[Source excerpt]
=====

Fig. 13 shows the distribution of selected algorithms for the best-strategy adaption. This figure illustrates the detailed analysis of the AFA prefetcher behavior. Several observations can be made from this analysis. First, the detailed frequency distribution of selected algorithms confirms the need of adaption again. Different algorithms exhibit advantages over other algorithms for different applications. Second, in general, the strided prefetching and stream prefetching algorithms are selected most often. Third, certain algorithm such as the Markov prefetching performs weakly in general, but surprisingly well for some applications such as *vortex* and *bzip2*. An algorithm-level adaption is essential to address this issue and to identify the well performing algorithms depending on specific applications access features.

#### 4.3.4. Sensitivity analysis

Cache pollution is an undesirable side effect of data prefetching techniques. In this subsection, we present an analysis of the performance sensitivity and cache pollution of the AFA prefetcher under different cache sizes.

All the prior simulation evaluations were carried out with 1 MB L2 cache. To observe the AFA prefetcher's sensitivity to different cache sizes and the impact of potential cache pollution, we varied L2 cache sizes as 512 kB and 2 MB to compare its performance with the case of 1 MB. The results show that a larger cache size helps the AFA prefetcher reduce more misses. A larger cache size lowered the extra misses due to the cache pollution, and therefore reduced the number of misses indirectly.

Figs. 14 and 15 show the IPC speedup results of the AFA best-strategy and multi-strategy, respectively, with three different L2 caches sizes. When the L2 cache size was increased, the IPC speedup improved for gap, lucas, mesa and sixtrack benchmarks. These benchmarks have high miss rates. Larger cache size hides the performance loss caused by cache pollution for these benchmarks. For the majority of benchmarks, the AFA prefetcher achieved stable IPC speedup. These simulation results demonstrate that the AFA prefetcher can have steady performance improvement with different cache sizes and is



Fig. 13. Distribution of selected algorithms.



Fig. 14. IPC speedup of AFA best-strategy with 512 kB, 1 MB and 2 MB I2 caches. For the majority of benchmarks, the AFA prefetcher achieved stable Ipc speedup with different cache sizes and was not highly sensitive to different cache size configurations.



Fig. 15. IPC speedup of AFA multi-strategy with 512 kB, 1 MB and 2 MB L2 caches. For the majority of benchmarks, the AFA prefetcher achieved stable IPC speedup with different cache sizes and was not highly sensitive to different cache size configurations.

not highly sensitive to different cache size configurations. Although larger cache size helps reduce the cache pollution, the AFA prefetcher's dynamic and adaptive design makes it control the cache pollution well.

=====

[Recorded information]
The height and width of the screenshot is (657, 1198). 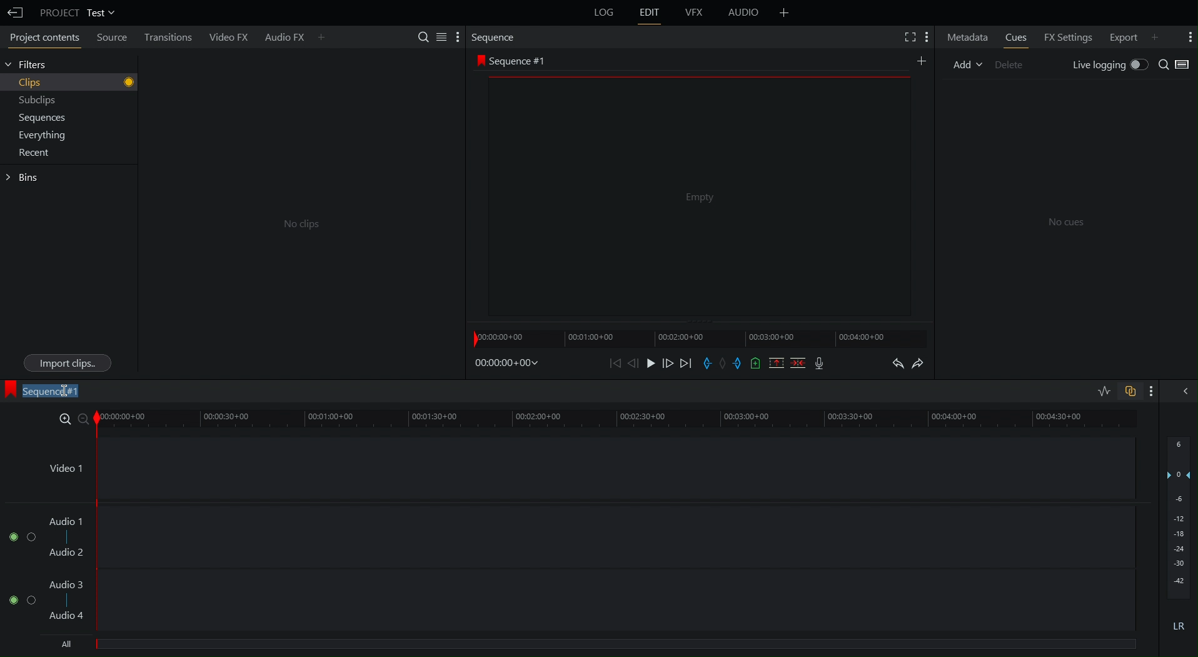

=====

[Things to do]
(1) Please list the benchmarks that the AFA prefetcher passage says gained IPC speedup when the L2 cache size was increased.
(2) Extend the AFA prefetcher passage with a few sentences that follow its final line.

[Results for the exercise]
(1) gap, lucas, mesa, sixtrack

(2)
#### 5. Related work

Data prefetching, as the name indicates, is a technique to fetch data before requested. A similar technique is instruction prefetching, which tries to speculate the future instructions and fetch them from memory in advance [15]. Data prefetching is usually classified as software prefetching and hardware prefetching [37]. Software prefetching is a technique to instrument prefetch instructions to the source code either by a programmer or by a complier during optimization phase. Hardware prefetching does not require modifications to binary or source code, and can benefit directly for existing executables. Existing hardware prefetching studies can be roughly classified into several categories: locality-based prefetching; correlation-based prefetching; and context-based prefetching. After describing previous work in each of these categories, we discuss how our AFA prefetcher is related to the existing work.

#### 5.1. Locality-based prefetching

The locality-based prefetching category refers to a set of prefetching strategies that take advantage of data access locality in generating prefetches. The sequential prefetching, stream prefetching, and strided prefetching are representative strategies in this category.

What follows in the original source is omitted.